The king of Japanese SUVs
Honda’s efforts to differentiate the premium Acura brand from their more mainstream vehicles are not going unnoticed.
Each year, a huge portion of the Double Clutch team jumps into a rather large press vehicle and heads to the North American International Auto Show in Detroit. It makes for awesome coverage, a busy three days, and best of all: an awesome road trip amongst a group of guys that get along brilliantly. Last year, we drove the Jeep Grand Cherokee Overland. While it was a great SUV in every way possible, this year there was a significant change in our group – a fifth person rather than four. We needed something with three rows. I initially asked Honda for an Odyssey Touring, but it was already booked. We were handed the next best thing for a trip – a 2014 Acura MDX Elite.
The biggest improvement I noticed right away with the redesigned MDX is that it feels significantly lighter on its feet than its predecessor. The previous one felt like a truck, didn’t really feel powerful, and returned dismal fuel economy numbers. This new MDX also feels a lot bigger on the inside and the materials used make it feel significantly more upscale. This particular tester was the $65,000 “Elite” model finished in Alabaster Silver Metallic.
All MDX models are powered by the 3.5L V6 which puts out 290-horsepower and 267 lb-ft of torque. Throttle response on the new model is also improved significantly, making it effortless to pilot the behemoth around the urban sprawl in Detroit. I also can’t help but mention that the noise made by the V6 under full throttle is particularly pleasing. As great as it sounds, the MDX is able to behave exactly as one would expect a big SUV to and quiets down quite a bit when cruising on the highway. It isn’t as library-quiet as the Lexus RX, though.
Significant engine improvements and developments combined with a weight shed of close to 280 pounds over the previous model help the MDX overcome its biggest shortfall. On the old model, I observed fuel economy numbers in the 14.5-15L/100km range. Highway hauling from Toronto to Detroit and back, with five full-sized people and a lot of luggage on board, the big Acura somehow managed 9.1L/100km. Booting around in the Detroit area (all city, tons of customs lines at the border), the truck was still doing better than 12L/100km. Premium fuel is recommended, and is what we used for testing.
Honda’s efforts to differentiate the premium Acura brand from their more mainstream vehicles are not going unnoticed. The interior of the new MDX feels significantly more upscale than anything else I have driven from Honda (save for its sibling, the new RLX). The Elite model has genuine olive ash wood trim, and its flat finish is gorgeous. The leather seats are very supportive, if not a bit too firm for my liking. Front seats are heated and ventilated, and the second row seats are heated. This top-trim tester also came with the “Ultrawide” rear entertainment system with its 16.2” display, beautifully complemented by the ELS 546-watt 12-speaker audio system. Our road trip was supplemented by an excellent soundtrack from one of our writers’ iPod, connected via the USB port.
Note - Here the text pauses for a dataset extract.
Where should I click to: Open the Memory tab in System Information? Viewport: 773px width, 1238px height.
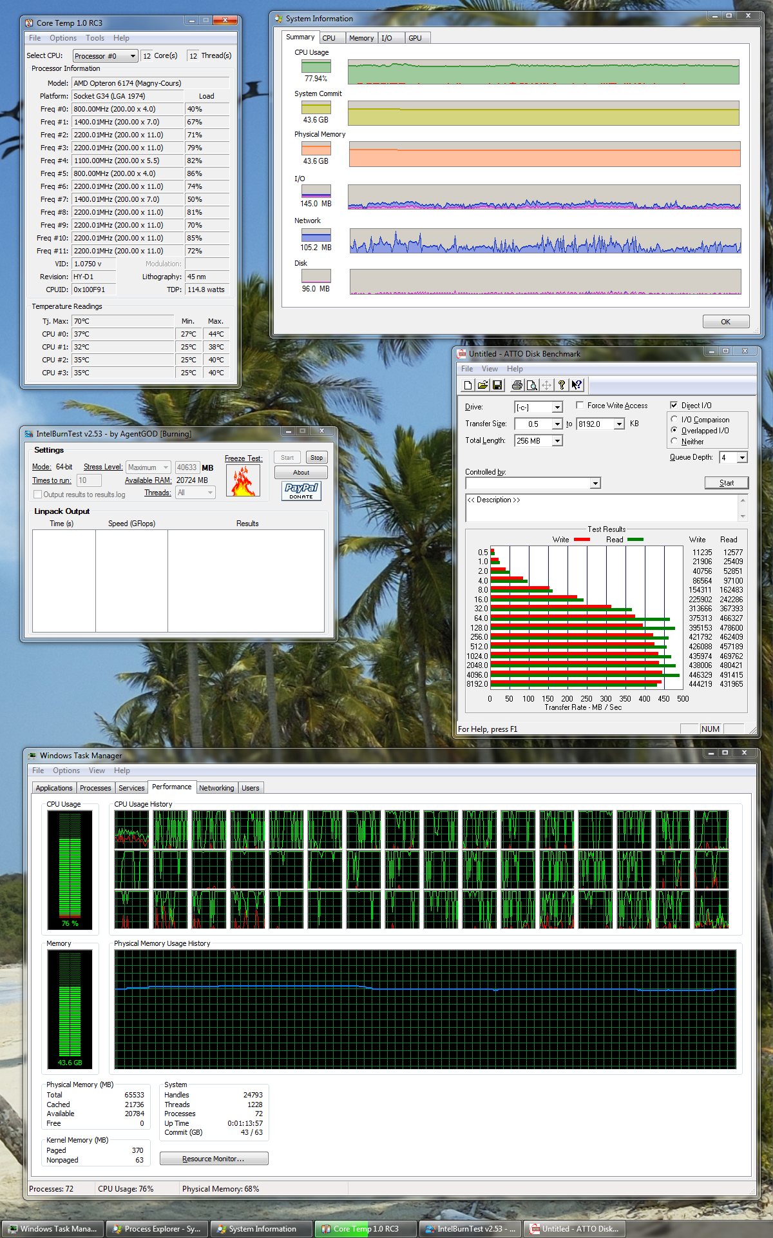tap(361, 38)
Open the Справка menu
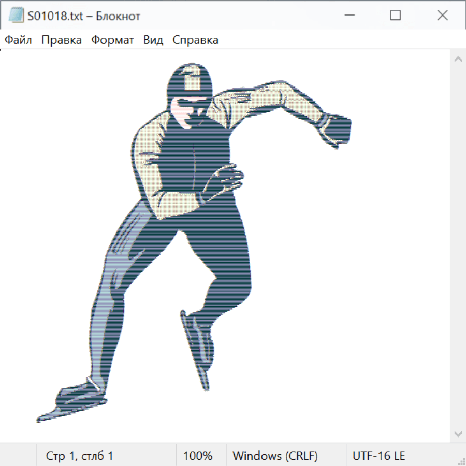The width and height of the screenshot is (466, 466). click(195, 40)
With this big guy, the technology doesn’t stop at the big entertainment screen. The front media interface is operated via two screens stacked one above the other. The lower screen is a touch system, controlling entertainment, radio tuning, and other minor commands. The top screen is the main control unit that runs off a slightly modified version of Honda’s dated infotainment system. I’m not a huge fan of it – it’s sluggish to respond, the screen isn’t as high-resolution as its competitors, and it just feels old. However, for the typical MDX buyer, it seems to work well.
The Elite also comes with a series of acronyms: LKAS, ACC, and CMBS are all driver aids meant to help should the driver suddenly lose attention or is just plain lazy. ACC stands for Adaptive Cruise Control. In this vehicle, the radar-guided system is equipped with a low-speed follow gizmo that allows the system to be used in traffic. LKAS is “Lane Keep Assist”, which actually steers the MDX back into a lane should it detect negligent driving. Personally, being a tech-savvy guy, I enjoy these toys. What I do fear is that consumers buying vehicles equipped with such gadgets might start multitasking (using their phones, eating, doing their makeup) rather than paying attention to the road.
After spending a few days using the MDX as a shuttle to and from the Detroit show and accompanying activities, a few minor flaws became more obvious. The remote starter (a two-way starter as factory equipment is very cool) only worked when it wanted to. It also has no lights or indicators on the vehicle itself to tell you that it’s starting; you must rely on the lights on the remote fob. Speaking of the remote fob, the release for the power tailgate also worked intermittently. It’s not a huge issue for a group of guys, but for a parent with groceries and a baby stroller it might get difficult.
From a value standpoint, the 2014 Acura MDX Elite is an excellent idea for families. The third-row is actually comfortable enough to put a full-size adult (for brief periods, mind you), and accessibility is great. SUVs like the Lexus RX and Audi Q5 are great, but if you need a third row, this MDX is the leader from Japan. There’s a serious amount of technology packed in there, but not at the expense of comfort. Everything is top-notch, and it feels just as well put-together as its competitors from Germany. This new effort from Honda is nothing short of commendable.